> **Selected excerpt**:
******************************

# cousin gets his first collar!



## Sd snow goose killer (Jan 20, 2007)

He shot this bird with 5 others on a jump shoot


----------



## Andrew Bremseth (Aug 1, 2007)

Very nice, congrats on the collar guys :beer:


----------



## Sask hunter (Sep 11, 2008)

Good job


----------



## goosegrinder (Mar 4, 2005)

Why is is wearing Scentlok to goose hunt?? :lol: :rollin: Any info. on when and where it was banded?

Alex


----------



## MnDiver (Oct 1, 2002)

U sure he didn't call it in with them calls around his neck??


----------



## the professor (Oct 13, 2006)

MnDiver said:


> U sure he didn't call it in with them calls around his neck??


damn it you beat me to it. :jammin:


----------



## Leo Porcello (Jul 10, 2003)

E-Bay #1 customer!


----------



## the wack stack (Mar 10, 2009)

:beer: wow nice job been working on one of those for a long time few and far between! as far as the e bay comment get a life and get in the field and hunt maybe you will shoot some bands like the rest of the dedicated waterfowlers.


----------



## jonesy12 (Apr 1, 2008)

******************************

> **Material**:

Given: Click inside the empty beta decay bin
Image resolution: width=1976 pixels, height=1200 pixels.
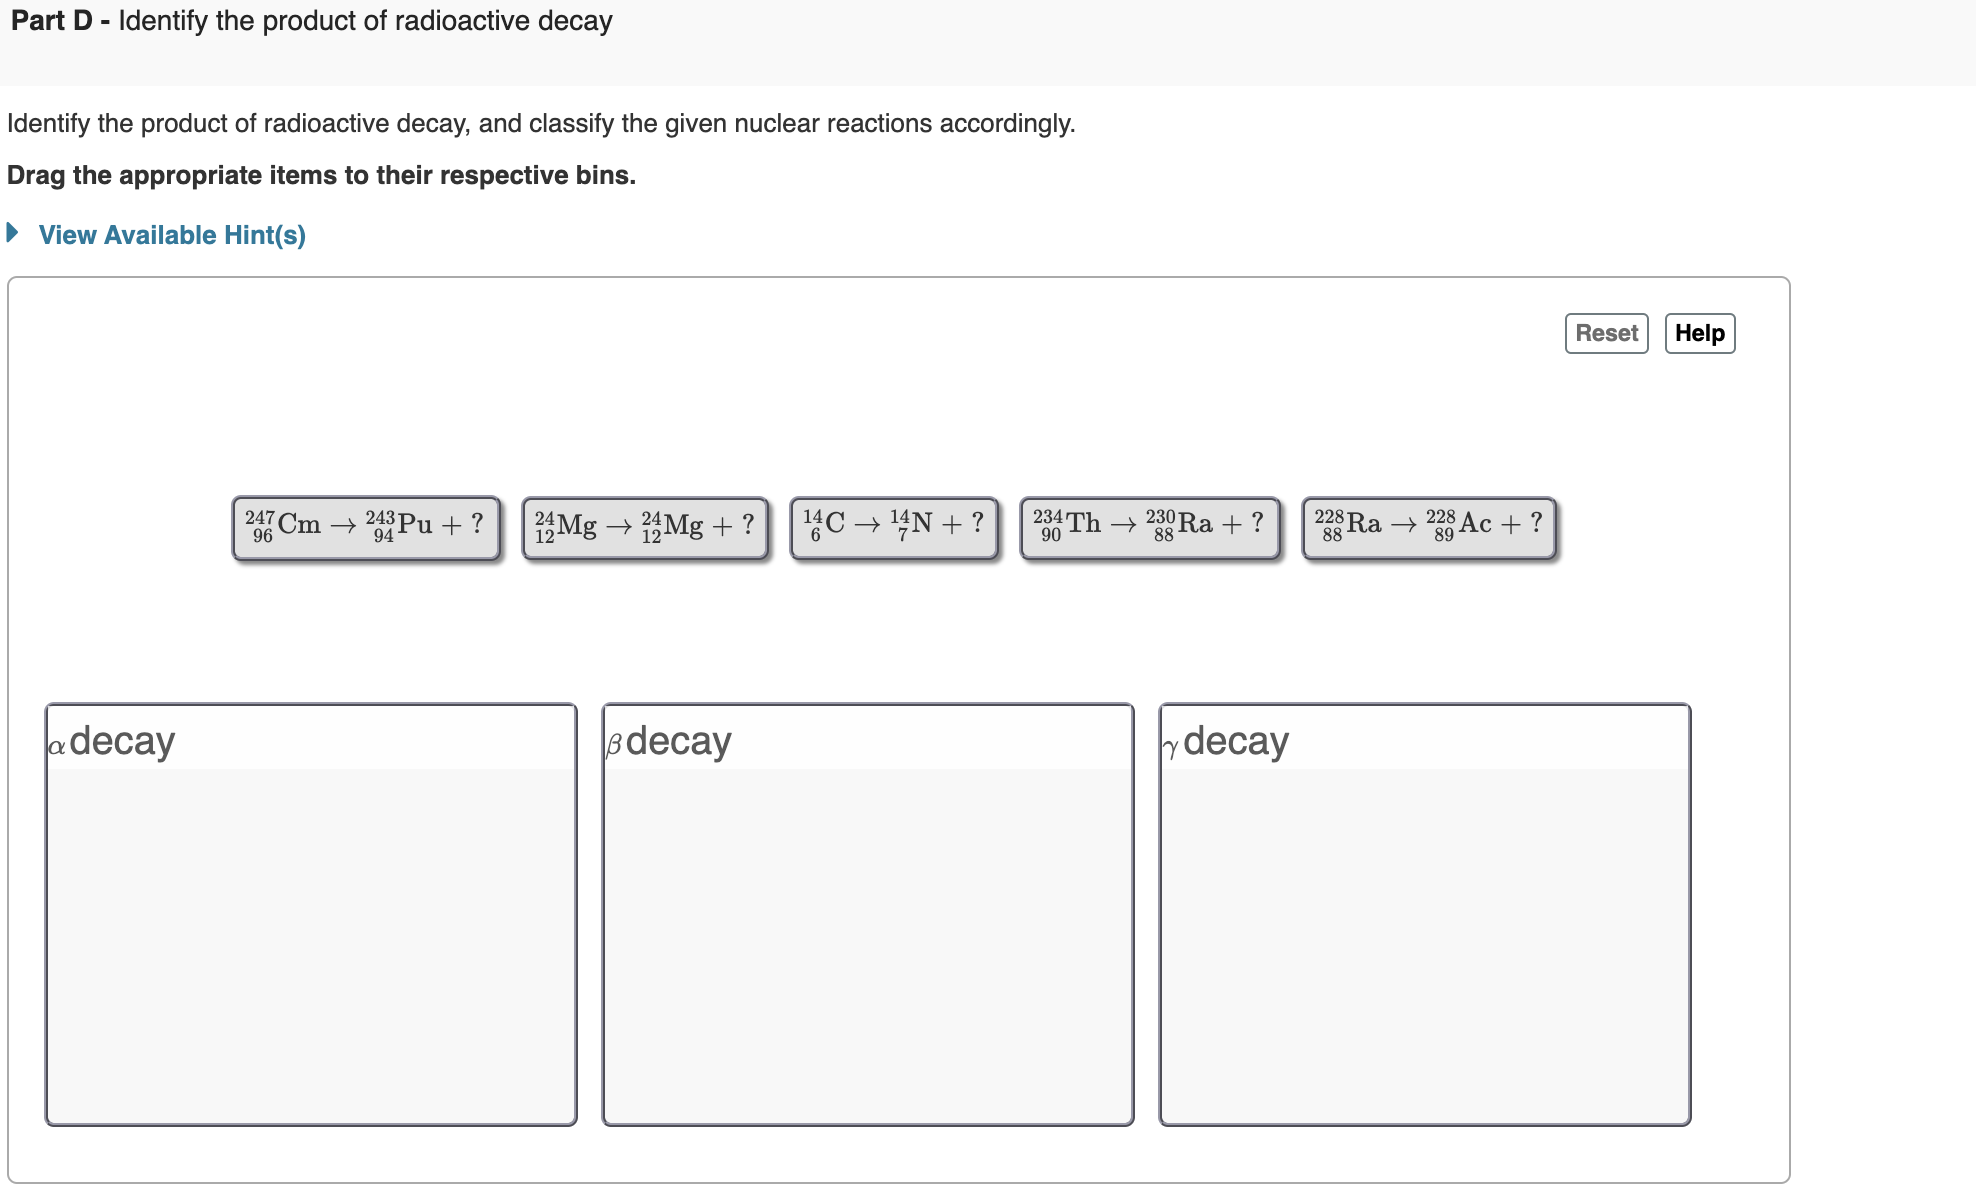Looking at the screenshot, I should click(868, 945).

******************************

> **What the task requires**:
Extend the hunting forum thread about a cousin's first collar from where it stops, beginning with the reply from jonesy12.

> **Result of the exercise**:
And so it begins :eyeroll:


----------



## Sd snow goose killer (Jan 20, 2007)

Leo Porcello said:


> E-Bay #1 customer!


 ok, how do you figure that was bought on ebay?
I smell a little jelousy! :beer:


----------



## Sd snow goose killer (Jan 20, 2007)

goosegrinder said:


> Any info. on when and where it was banded?
> 
> Alex


I'll let you know after school!


----------



## USAlx50 (Nov 30, 2004)

congrats. It is funny that he has a honker and duck call lanyard on for a schnee sneak :lol:

I can't wait until I become a dedicated waterfowler and can shoot bands!


----------



## Sd snow goose killer (Jan 20, 2007)

USAlx50 said:


> congrats. It is funny that he has a honker and duck call lanyard on for a schnee sneak :lol:
> 
> I can't wait until I become a dedicated waterfowler and can shoot bands!


Your days will come!


----------



## 9manfan (Oct 22, 2008)

Congrats on the collar!!!!


----------



## dblkluk (Oct 3, 2002)

Nice..

I've been working to become a dedicated waterfowler.
Now I know a lanyard full of bands is what I need to become one. 
Thanks for the help!


----------



## jonesy12 (Apr 1, 2008)

dblkluk said:


> Nice..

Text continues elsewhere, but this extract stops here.